Both of Vermont's Senators, Independent James Jeffords and Democrat
Patrick Leahy, voted against "cloture" which would have allowed
the Senate to consider another version of the amendment. Leahy led the
floor fight against the cloture motion, according to his press spokesman
David Carle.
Vermont Freedom to Marry Task Force Chairwoman
Sherry Corbin greeted the news of the vote with relief. "It's good
that at least half of the Senators have some faith in the U.S. Constitution
and will not use it against one group of people."
She added that the vote "doesn't
change anything we're doing in Vermont, but it is one less thing to
have to fight against. Really [the amendment] was about playing political
games. The real battle is local, not national. It's about us locally
changing hearts and minds."
Attorney Beth Robinson, of the Vermont
Fund for Families, reached on vacation, said, "Hopefully now [the
Senators] will turn their attention to helping families instead of hurting
them.
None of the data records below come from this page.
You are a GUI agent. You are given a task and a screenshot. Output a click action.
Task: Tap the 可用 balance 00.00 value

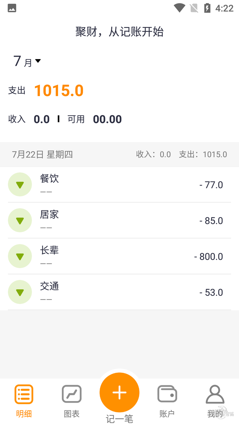[107, 119]
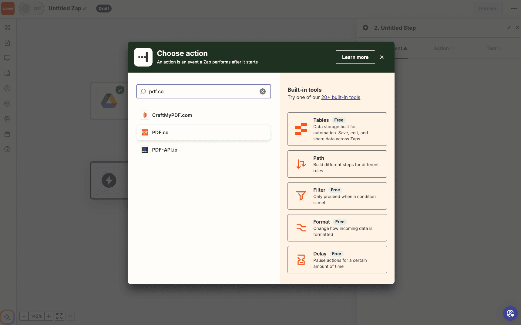Image resolution: width=521 pixels, height=325 pixels.
Task: Zoom in on the canvas
Action: pyautogui.click(x=49, y=316)
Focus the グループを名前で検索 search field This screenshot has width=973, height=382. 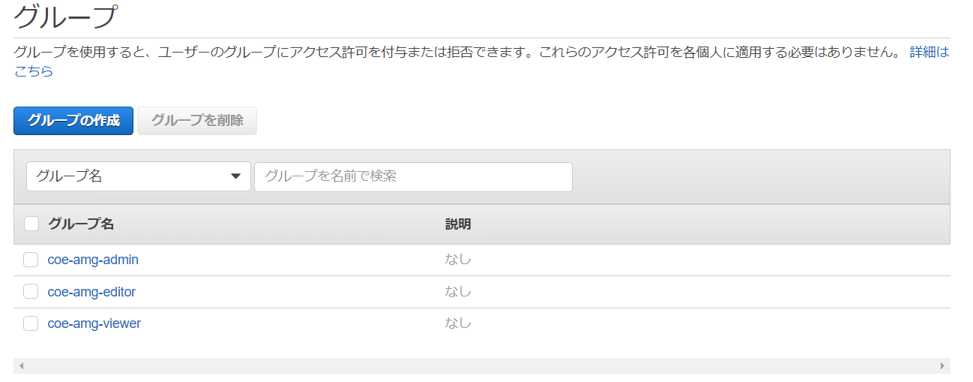pyautogui.click(x=413, y=177)
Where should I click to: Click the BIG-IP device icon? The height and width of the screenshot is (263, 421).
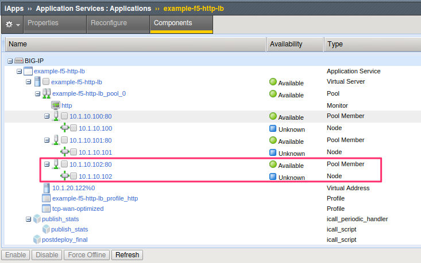(x=19, y=61)
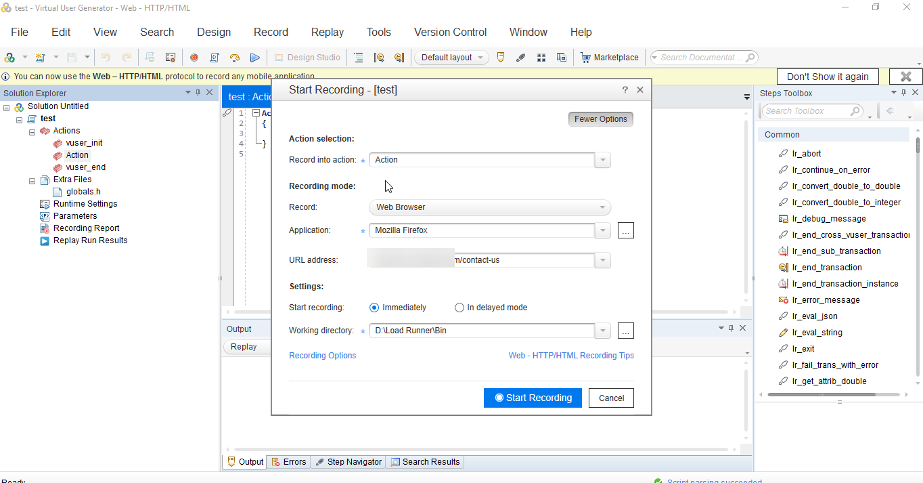This screenshot has width=923, height=483.
Task: Open the Record mode dropdown showing Web Browser
Action: pyautogui.click(x=602, y=207)
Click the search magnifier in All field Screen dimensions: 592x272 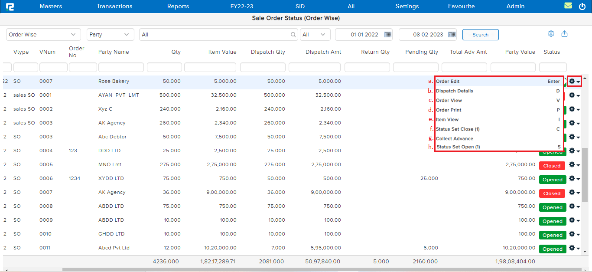(x=293, y=35)
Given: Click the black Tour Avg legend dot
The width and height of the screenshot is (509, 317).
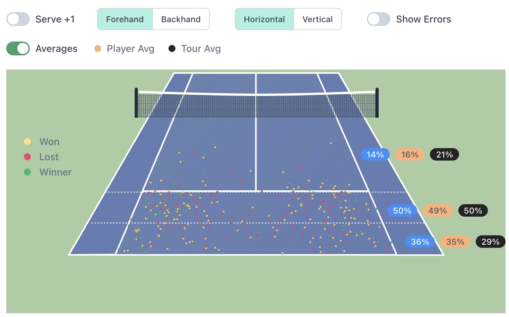Looking at the screenshot, I should pyautogui.click(x=172, y=48).
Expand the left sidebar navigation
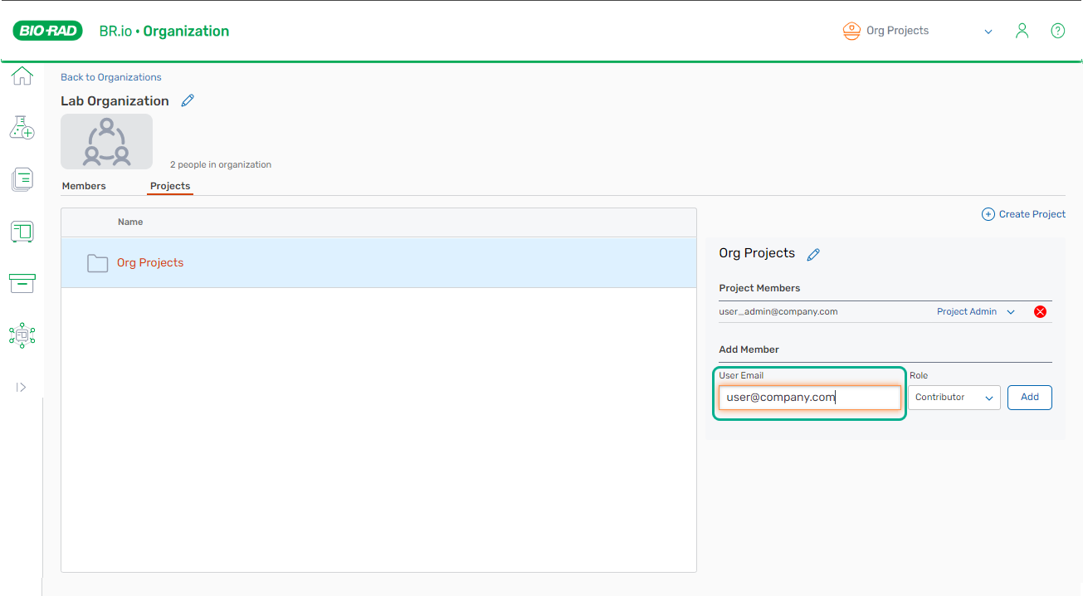Image resolution: width=1083 pixels, height=596 pixels. tap(22, 387)
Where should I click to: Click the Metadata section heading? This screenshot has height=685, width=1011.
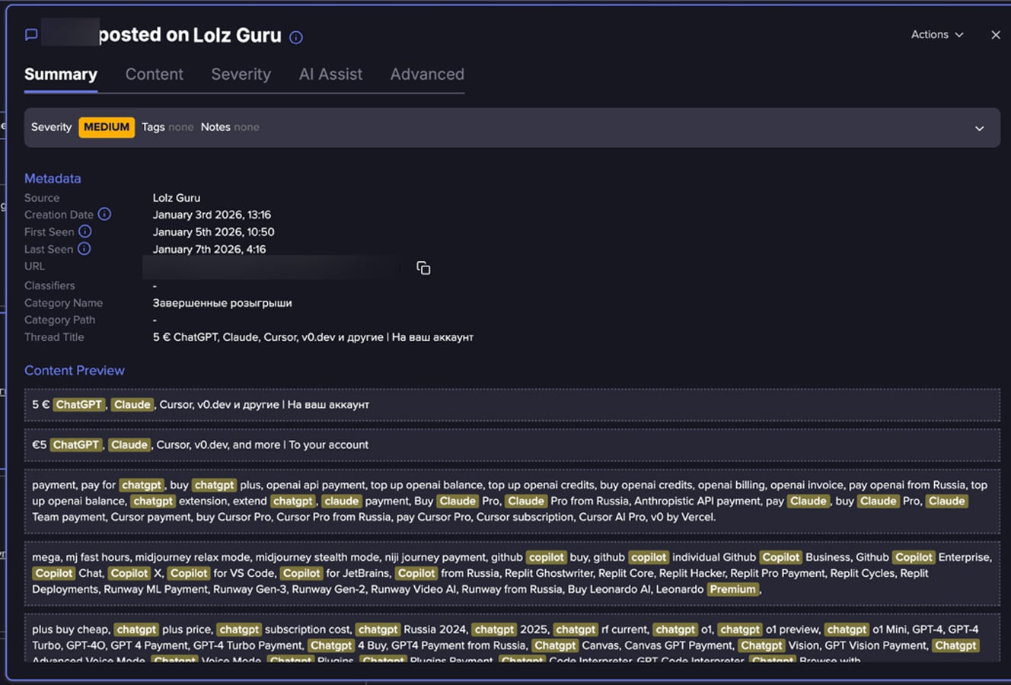tap(53, 178)
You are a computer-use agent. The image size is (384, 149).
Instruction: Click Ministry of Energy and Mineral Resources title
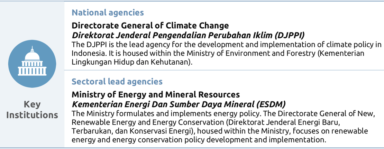(156, 94)
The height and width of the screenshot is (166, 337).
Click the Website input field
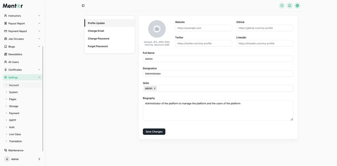(204, 28)
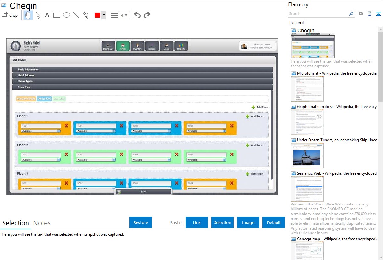The width and height of the screenshot is (383, 260).
Task: Click the Paste Link button
Action: [x=197, y=222]
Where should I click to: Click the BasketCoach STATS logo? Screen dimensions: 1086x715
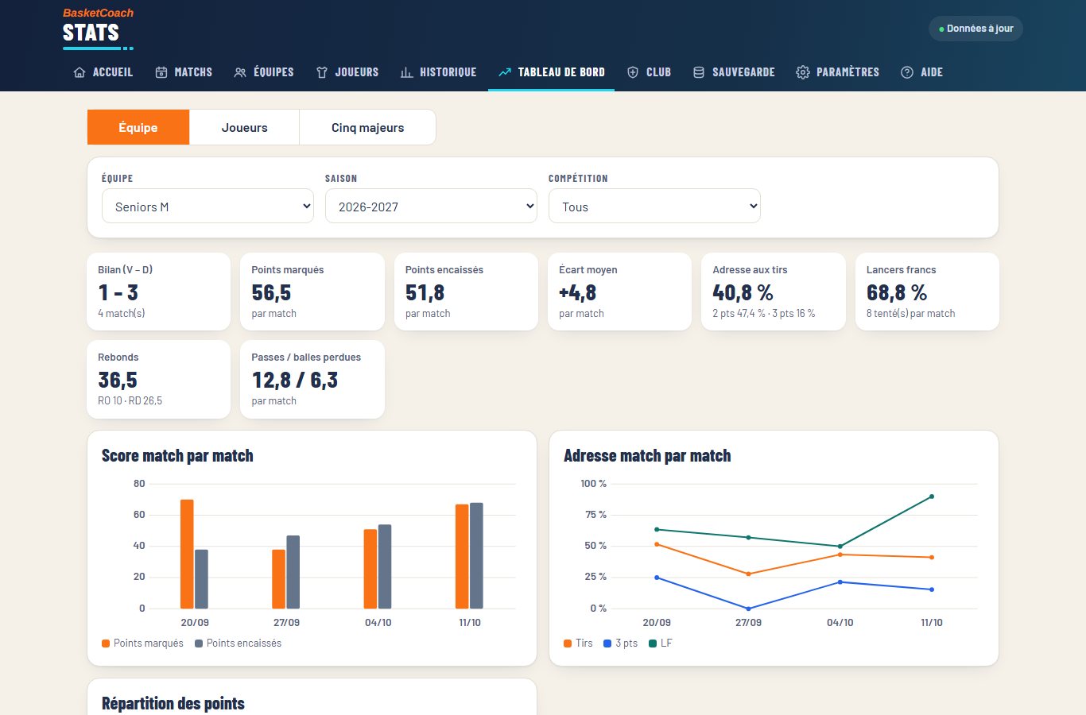point(98,29)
I'm glad to have it off the table for now."
Six Republicans voted against the FMA
cloture motion, resulting in a dead end for the amendment: both of Maine's
Senators, Olympia Snowe and Susan Collins, New Hampshire's John Sununu,
Rhode Island's John Chafee, Colorado's Ben Campbell, and Arizona's John
McCain. Three Democrats voted in favor of the motion, which would have
continued consideration of the amendment, Robert Byrd (West Virginia),
Zell Miller (Georgia), and Ben Nelson (Nebraska).
The two missing senators for the procedural
vote were Democratic presidential candidate John Kerry of Massachusetts
and his running mate, North Carolina Senator John Edwards.
Leahy, speaking at a press conference
after the vote, said that the Republicans' "handling of this constitutional
amendment has boiled down to pure politics, at the expense of gay and
lesbian Americans and the families and friends and coworkers who care
about them." Further, he said, "We showed why a constitutional
amendment is unnecessary. The Constitution does not require states to
recognize marriages performed in other states when those marriages offend
their public policy."
The real issue for moving Vermont toward
equal marriage, Robinson said, is "the rapidity with which things
unfold in other states." Six states have marriage cases in their
court systems, and depending on how they are decided, Vermont "will
feel less like a leader." The states she cited are California,
Washington, Oregon, New York, New Jersey, and Indiana. "The case
in New Jersey has been pending the longest," Robinson said, "but
the case in Oregon seems to be moving the fastest."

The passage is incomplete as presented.